Landwirtschaft, Logistik, Ernährungswirtschaft, Ausbildung und Gesundheitswirtschaft waren Themen der Sommertouren vergangener Jahre. "Wir wollen den Fokus auf immer wieder andere Branchen lenken und zum Ausdruck bringen, wo intensiv ausgebildet wird und wem die Zuwächse bei den Beschäftigtenzahlen in besonderem Maße zu verdanken sind", erklärt Kuypers. Wobei Agroplan da gewissermaßen ein Ausreißer ist, denn ausgebildet wird nicht. Weil, wie Niederlassungsleiter Ulrich Janssen sagt, "wir vom Know-How des Unternehmens leben". Die Mehrzahl der Mitarbeiter sind Akademiker, alle erfahrene Profis in Sachen Landwirtschaft oder Labor. Arbeitsplätze allerdings sind zur Freude auch von Bürgermeister Rainer Weber durchaus entstanden: Innerhalb weniger Jahre wurden aus sechs Mitarbeitern 15, zudem hat das heimische Handwerk Aufträge in Höhe von rund zwei Millionen für den Komplett-Umbau des Firmengebäudes bekommen.

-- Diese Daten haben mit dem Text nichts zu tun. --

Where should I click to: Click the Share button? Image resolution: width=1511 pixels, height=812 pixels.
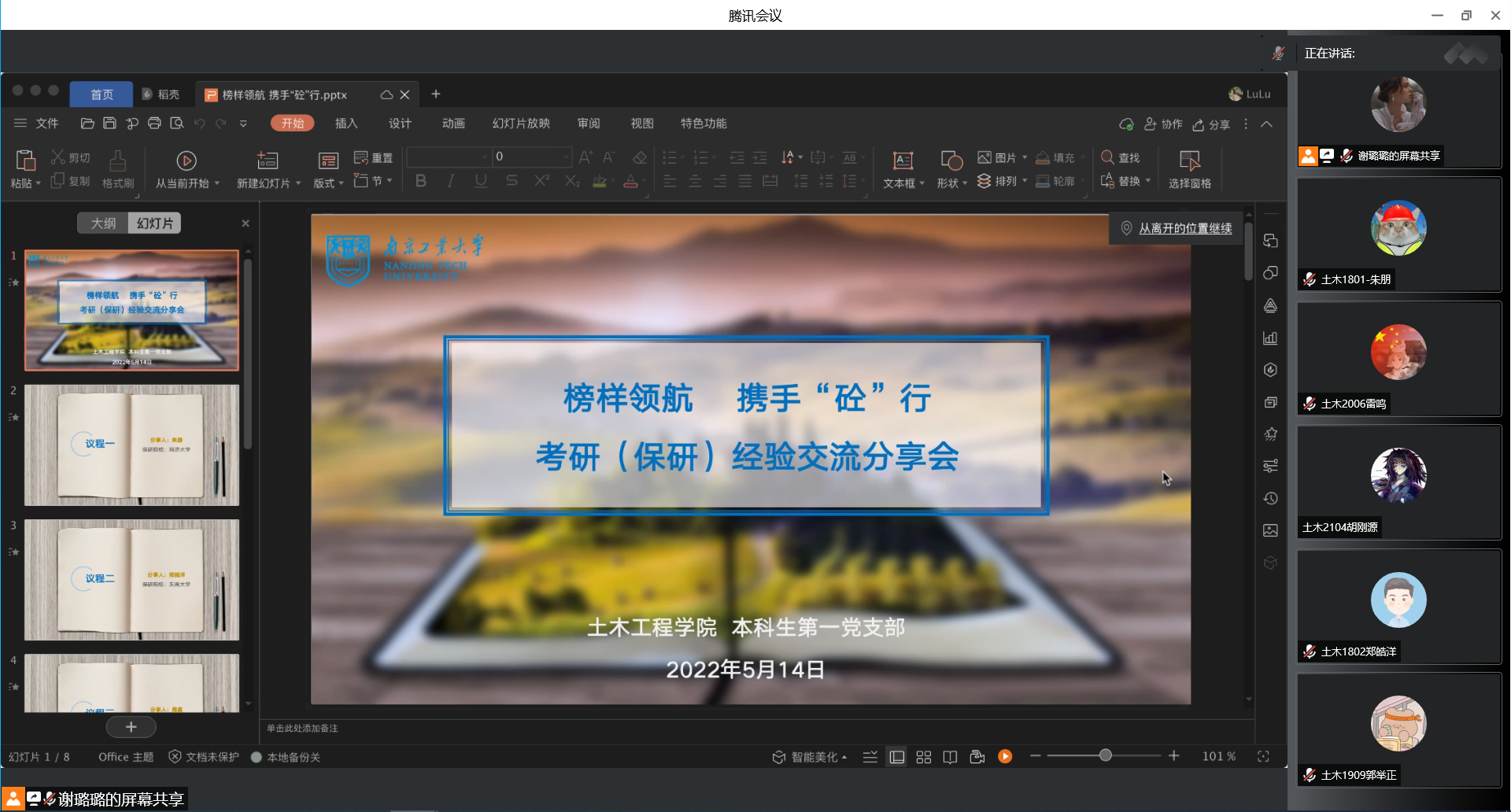point(1211,124)
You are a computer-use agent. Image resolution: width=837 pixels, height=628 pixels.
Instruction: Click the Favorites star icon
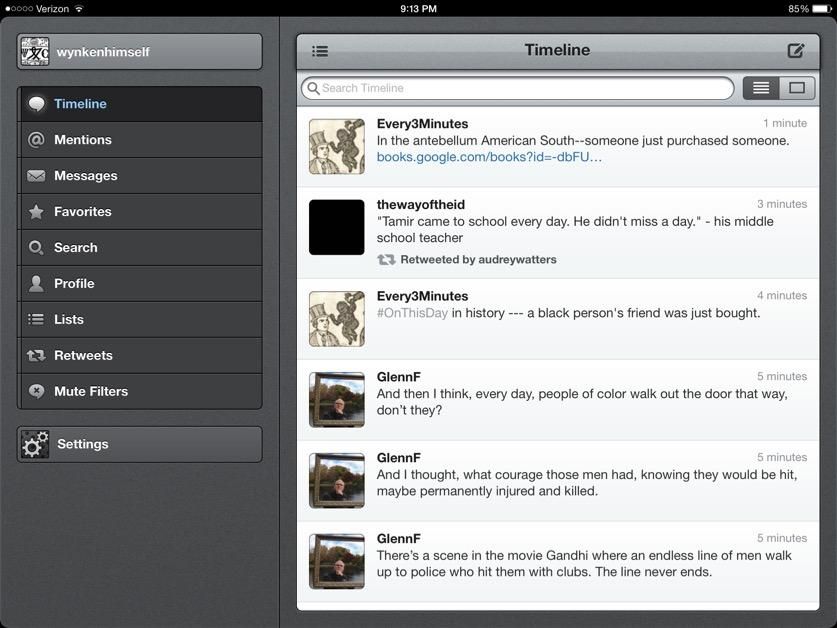point(36,212)
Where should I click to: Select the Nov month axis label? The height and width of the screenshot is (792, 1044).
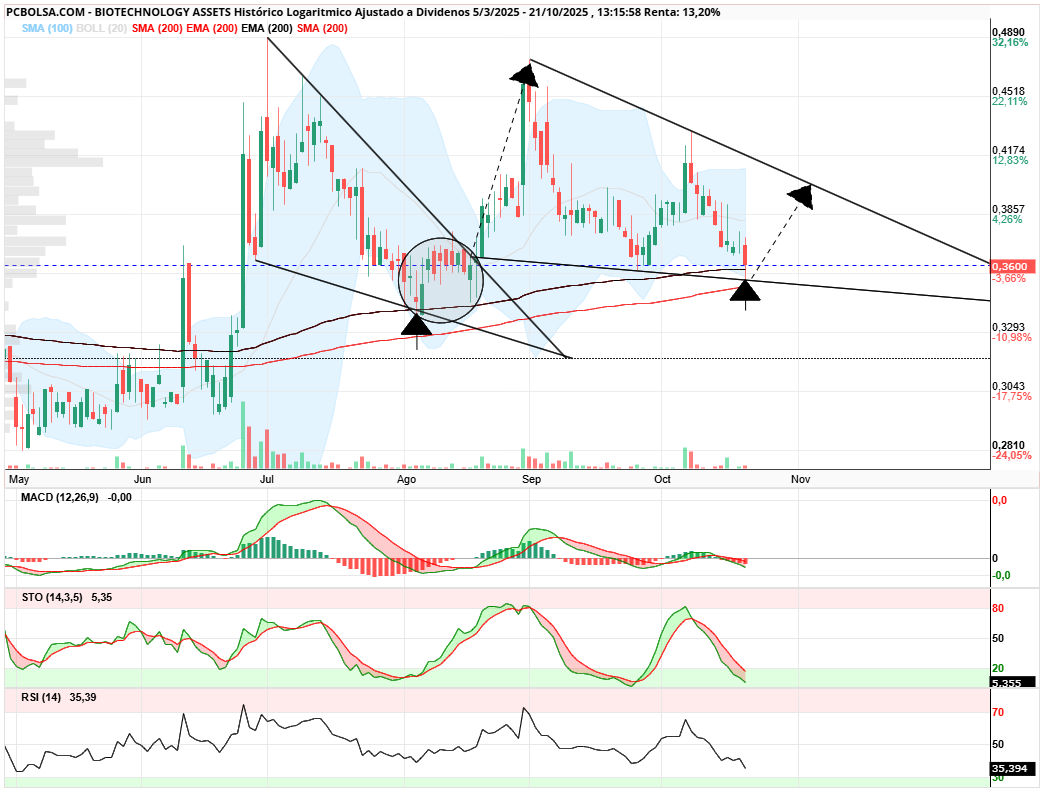(800, 480)
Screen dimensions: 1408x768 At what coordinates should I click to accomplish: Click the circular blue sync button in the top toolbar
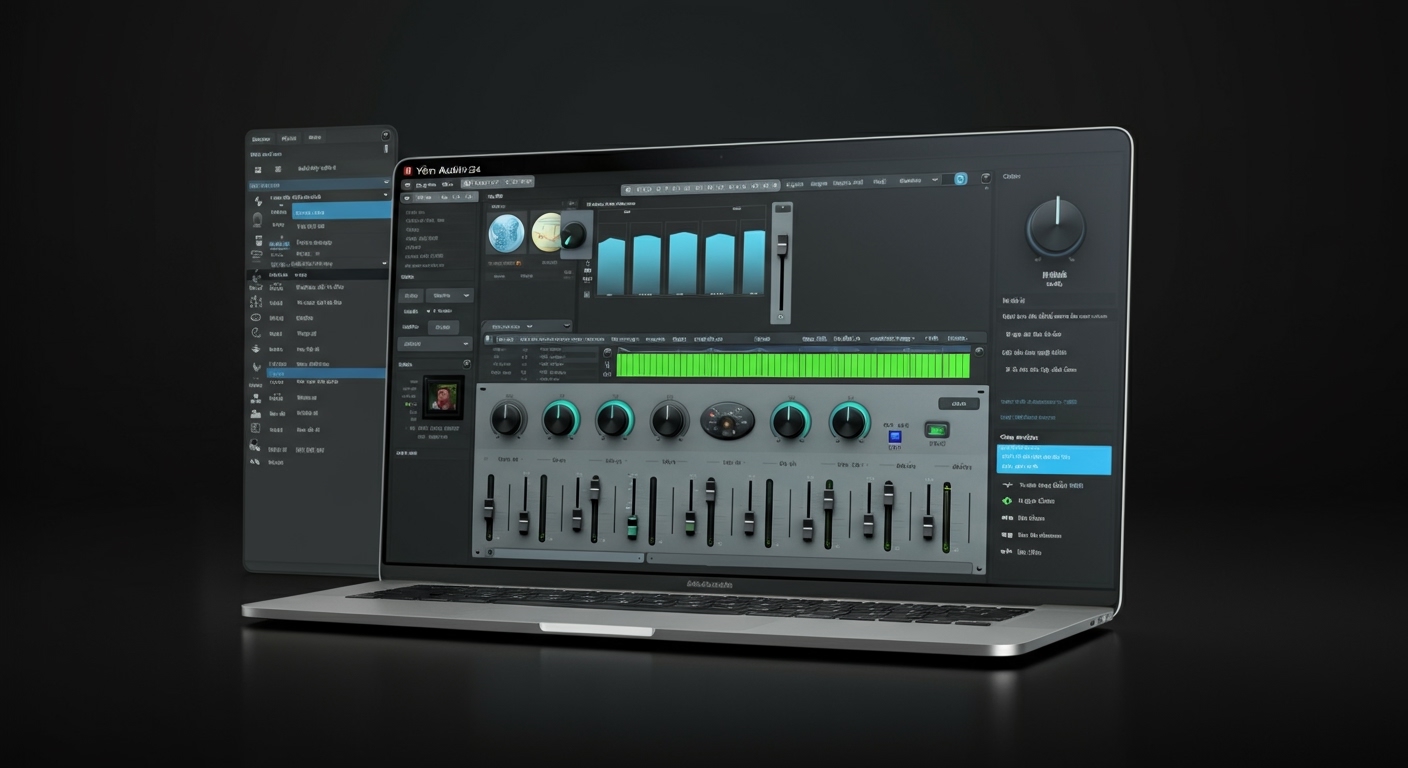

Früher war's ein Bauernhof, der Hof Bünnert, eine nicht mehr genutzte Immobilie, nach der der Gocher Ulrich Janssen lange gesucht hatte. Vorher war er mit dem damals noch selbstständigen Unternehmen Agroplan in Nierswalde zu Hause, doch das dortige Gebäude konnte mit der Entwicklung nicht Schritt halten. Insbesondere, seit Agroplan zur Gruppe Chem Agrar gehört, die ihren Hauptsitz im Raum Leipzig hat. Das Unternehmen ist unabhängiger Dienstleister im Bereich der Zulassung, Registrierung und Prüfung von Pflanzenschutzmitteln. Auf Feldern in der Umgebung, zum Großteil von Landwirten gepachtet, werden Versuchsreihen durchgeführt, die Aufschluss darüber geben sollen, wie sich das eingesetzte Mittel gegenüber der Kultur verhält, was es mit dem Boden, der Luft oder vielleicht sogar mit dem Grundwasser macht. "Wir testen sowohl neue, noch nicht zugelassene Stoffe, als auch alte, die weiter eingesetzt werden sollen", sagt der technische Koordinator Dr. Karl-Wilhelm Maßmann. Die Labortests werden nicht am Niederrhein, sondern an anderen Standorten des Unternehmens gemacht. Kunden sind die Hersteller von Pflanzenschutzmitteln, Aufträge gibt's aber auch von Behörden oder Kammern. Die Politik in Land und Bund gibt dazu die Regeln vor.

Die getesteten Chemikalien in ihrer Wirksamkeit und Vertretbarkeit zu bewerten ist nicht Sache von Agroplan. "Wir liefern Daten, die gemeinsam mit den Erkenntnissen anderer Labore in die Entscheidung für oder gegen die Zulassung einfließen", erklärt Maßmann. Wenn es zum Beispiel um Glyphosat geht und andere Mittel, die inzwischen in Verruf geraten sind, sind die Uedemer Fachleute "nur" diejenigen, die ihre Testergebnisse weiterleiten - ohne Interpretation, hingegen schon mal mit einem Kommentar versehen. "Wenn in diesem Jahr zum Beispiel die Krautfäule stark ist, müssen die Behörden schon wissen, dass wir es hier mit wochenlangem Starkregen zu tun hatten", so der Fachmann.

Vorwiegend in Uedem und Weeze bewirtschaften die Mitarbeiter des Unternehmens zahlreiche kleine Parzellen, auf denen pro Jahr etwa 300 Versuche (meist als Teil von europäischen Studien) durchgeführt werden. Pufferzonen separieren die Flächen von denen der übrigen Landwirtschaft. Angebaut werden Getreide, Mais, Zuckerrüben und Obst, in anderen Regionen auch Wein oder Hopfen. Selbst Bienen und Regenwürmer helfen in einigen Gegenden bei den Feld-Studien.